EXTRAIT DU DOCUMENT |
━━━━━━━━━━━━━━━━━━━━━━━━━━━━━━
Conduites addictives, sexualité débridée… Une fois à l’âge adulte, les stigmates de ces années d’abus transparaissent dans les comportements de la jeune femme. “Hervé Salfati lui a volé son enfance, son adolescence, au moment où le corps de la femme se forme, où elle aurait dû avoir ses premières amourettes, relations. Elle aurait dû aborder tout cela dans l’ignorance, mais elle n’a pas pu. Elle était dans la soumission totale à l’homme. Pour elle, c’était normal”, plaide l’avocate de la partie civile, Me Frédérique Pohu-Panier.
Me Éléa Cerdan, conseil de l’accusé, appuie sur le complexe cheminement de la mère de famille à concevoir que son ancien époux ait pu commettre un tel crime sur leur enfant. “Je me demande si elle affirme qu’il l’a violée par intime conviction ou par peur de perdre sa fille. Il lui aura fallu 13 ans pour s’en convaincre. C’est que pour elle, rien ne prédestinait Hervé Salfati à être le monstre décrit par sa fille.”
━━━━━━━━━━━━━━━━━━━━━━━━━━━━━━
EXTRAITS DE DONNÉES |

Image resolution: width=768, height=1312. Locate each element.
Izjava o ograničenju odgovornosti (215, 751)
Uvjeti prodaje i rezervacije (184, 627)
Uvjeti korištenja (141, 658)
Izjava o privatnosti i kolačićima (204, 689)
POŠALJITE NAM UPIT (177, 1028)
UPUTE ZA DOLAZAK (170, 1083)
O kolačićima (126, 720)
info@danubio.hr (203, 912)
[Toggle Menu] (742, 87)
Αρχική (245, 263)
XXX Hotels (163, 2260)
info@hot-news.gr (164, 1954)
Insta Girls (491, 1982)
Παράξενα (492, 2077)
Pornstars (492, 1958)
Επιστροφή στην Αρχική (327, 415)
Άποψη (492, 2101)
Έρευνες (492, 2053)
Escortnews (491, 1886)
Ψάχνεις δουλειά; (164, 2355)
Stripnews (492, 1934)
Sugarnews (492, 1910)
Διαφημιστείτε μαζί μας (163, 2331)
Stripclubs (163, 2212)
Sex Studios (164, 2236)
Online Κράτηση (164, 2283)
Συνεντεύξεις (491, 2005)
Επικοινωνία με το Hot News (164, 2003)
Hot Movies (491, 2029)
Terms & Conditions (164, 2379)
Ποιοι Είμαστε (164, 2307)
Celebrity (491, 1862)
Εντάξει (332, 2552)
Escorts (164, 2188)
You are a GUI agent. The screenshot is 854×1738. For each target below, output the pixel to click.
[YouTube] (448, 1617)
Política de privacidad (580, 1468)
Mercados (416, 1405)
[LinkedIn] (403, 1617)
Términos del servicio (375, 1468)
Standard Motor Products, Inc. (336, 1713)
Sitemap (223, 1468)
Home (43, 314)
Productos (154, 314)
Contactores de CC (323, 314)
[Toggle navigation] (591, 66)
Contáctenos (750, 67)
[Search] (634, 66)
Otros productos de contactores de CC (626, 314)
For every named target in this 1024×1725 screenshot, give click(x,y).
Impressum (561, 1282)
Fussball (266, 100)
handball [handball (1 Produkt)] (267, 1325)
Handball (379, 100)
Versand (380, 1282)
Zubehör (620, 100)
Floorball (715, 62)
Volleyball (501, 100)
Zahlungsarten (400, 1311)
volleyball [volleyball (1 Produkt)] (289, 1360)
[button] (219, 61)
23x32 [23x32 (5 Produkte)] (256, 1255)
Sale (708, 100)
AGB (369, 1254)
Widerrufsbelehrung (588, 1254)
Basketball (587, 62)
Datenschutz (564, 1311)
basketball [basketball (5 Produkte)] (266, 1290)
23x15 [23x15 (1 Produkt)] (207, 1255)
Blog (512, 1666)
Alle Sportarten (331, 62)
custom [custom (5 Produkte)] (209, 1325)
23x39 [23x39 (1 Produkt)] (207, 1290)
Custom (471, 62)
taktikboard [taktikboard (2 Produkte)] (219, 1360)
━━━━━━━━━━━━━━━━━━━━━━━━━━━━━━
LE PROBLÈME | Reprenez, s'il vous plaît, le compte rendu du procès d'Hervé Salfati à la suite de sa dernière phrase.

RÉPONSE ÉCRITE |
Entre les différents témoignages, les multiples dépositions de Dawa Salfati “qui n’ont jamais changé”, pour le ministère public, chacun des éléments de cette procédure “a permis d’établir la matérialité des faits”. La cour s’est alignée aux réquisitions de l’avocate générale. L’inscription d’Hervé Salfati au fichier judiciaire des auteurs d’infractions sexuelles (FIJAIS) a également été ordonnée.